I_d* is transformed into abc reference frame currents and these are compared with sensed signals in the hysteresis controller for generating the gating pulses for the switching of the IGBTs of the shunt compensator.

Figure 4 shows the control technique of the shunt active power filter based upon the SRF synchronous reference frame (SRF). By running the solar PV array at its maximum power point, the shunt compensator pulls the maximum power from it. The reference voltage for the DC-link of PV-UPQC is generated using the maximum power point tracking (MPPT) method, and the voltage is kept constant using the PI controller.

Control Technique of Series Compensator

For the purpose of mitigating voltage harmonics, sag and swell, the compensator injects phase voltages to mitigate the voltage issues. In Figure 5, the PCC fundamental component and reference load voltages are taken out from PLL by using phase and frequency data. The PCC and load voltage are converted to d-q-0 reference frame domain. Both are compared with each other, peak load reference voltages are compared with d-axis, and q axis component is put as zero. The difference between load voltage and PCC voltages gives the reference voltages for generating pulses through the PWM controller to switch on and off the IGBTs of the series compensator.

Figure 5 shows the control technique of the series active power filter based upon a SRF synchronous reference frame. It represents the control technique of series active power filter of SRF. The main objective of series APF is to mitigate the voltage harmonics, voltage unbalance, sag and swell caused by sudden heavy loads and tripping.

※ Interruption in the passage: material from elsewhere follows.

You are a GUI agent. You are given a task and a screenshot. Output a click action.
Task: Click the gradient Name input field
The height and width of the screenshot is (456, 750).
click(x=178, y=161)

2.3. Control Algorithm of UPQC Based on ANN

The best part of the proposed algorithm is that there is no need for mathematical modeling, and there is a self-computing tool for training the ANN controller. The model can be trained on the basis of input-output data of the system. The basic model of ANN structure is shown in Figure 6. The valuable feature of the ANN controller is the ability to learn, adapt, calculate the mean square error and predict the uncertainties required to reduce the error between input and output. Additionally, the ANN controller uses the same method for training the shunt, as well as the series compensator. For UPQC compensation the response of the controller needs to be rapid and accurate. In the ANN controller, the detection of a disturbed signal is fast and accurate, and processing of the reference signal is also high. The SRF controller is complex and less satisfactory under non-linear load disturbances, whereas the ANN based controller gives a fast dynamic response over a large operating range [17,18].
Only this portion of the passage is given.